**DOCUMENT SECTION:**
start

Okidoki, that should be it! I will hopefully be complete with the guide tomorrow!


----------



## ramiabouzahra (Apr 30, 2017)

bdias said:


> Sorry I thought I had already done those in previous posts.
> Anyway, Android version - 4.4.2
> IAFW - F9EE
> Kernel - 3.10.20
> ...

Click to collapse



This might come of as a terrible question, but anyway. When you tried the toolkit (if you even did), did you get the option to root jellybean or kitkat? Because if you didn't, I know what the issue is.

Edit: I will need this information before I continue with my tutorial.


----------



## bdias (May 1, 2017)

RAZERZDAHACKER said:


> This might come of as a terrible question, but anyway. When you tried the toolkit (if you even did), did you get the option to root jellybean or kitkat? Because if you didn't, I know what the issue is.
> 
> Edit: I will need this information before I continue with my tutorial.

Click to collapse



I did try the tool kit several times at that time (about a month ago), but I don't recall seeing an option to select jellybean or kitikat. I went over all my notes and screenshots I captured during the execution of various steps for myKIT_BATCH v1.1.2d. If you want I can send you some of the screenshots I took.

With my limited knowledge, I thought we have to install whichever the android OS version after the rooting is properly completed, but as I said that is my limited knowledge.

end

**DATA SHOWN:**
start

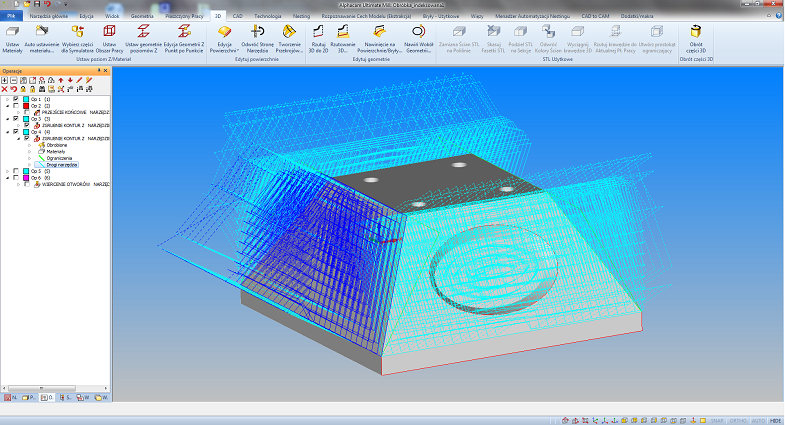The height and width of the screenshot is (425, 785).
Task: Click the Plik file button
Action: 11,17
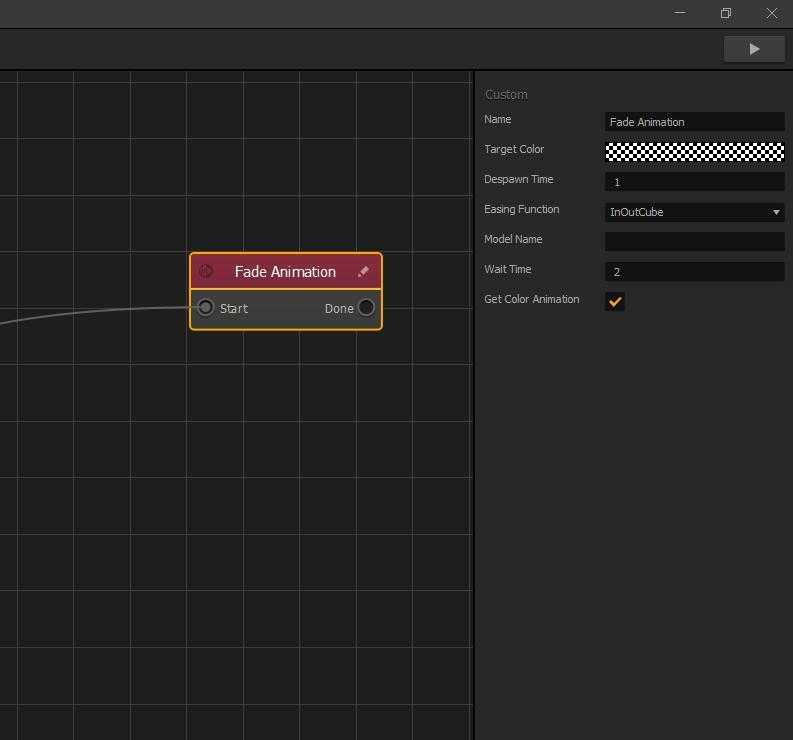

end

**WHAT IS REQUIRED:** Pick up the forum thread about rooting with the toolkit and keep writing it from the point where it stops.

**ANSWER TO THE TASK:**
thanks


----------



## ramiabouzahra (May 2, 2017)

bdias said:


> I did try the tool kit several times at that time (about a month ago), but I don't recall seeing an option to select jellybean or kitikat. I went over all my notes and screenshots I captured during the execution of various steps for myKIT_BATCH v1.1.2d. If you want I can send you some of the screenshots I took.
> 
> With my limited knowledge, I thought we have to install whichever the android OS version after the rooting is properly completed, but as I said that is my limited knowledge.
> thanks

Click to collapse



If you can, send me the screenshots.


----------



## bdias (May 2, 2017)

RAZERZDAHACKER said:


> If you can, send me the screenshots.

Click to collapse



Here is a bunch of them from the Win 7 screen when I ran it. If you need me to run the tool again for new details just let me know. 
thanks


----------



## ramiabouzahra (May 2, 2017)

bdias said:


> Here is a bunch of them from the Win 7 screen when I ran it. If you need me to run the tool again for new details just let me know.
> thanks

Click to collapse



Huh, that is interesting. Seems like it worked. Did it install any superuser applications like supersu? If it didn't,try and install one and see if it detects anything (you can install supersu from the google play store). I do think I saw some pretty interesting stuff that I didn't see before, but do this first and we'll see.


----------



## bdias (May 2, 2017)

RAZERZDAHACKER said:


> Huh, that is interesting. Seems like it worked. Did it install any superuser applications like supersu? If it didn't,try and install one and see if it detects anything (you can install supersu from the google play store). I do think I saw some pretty interesting stuff that I didn't see before, but do this first and we'll see.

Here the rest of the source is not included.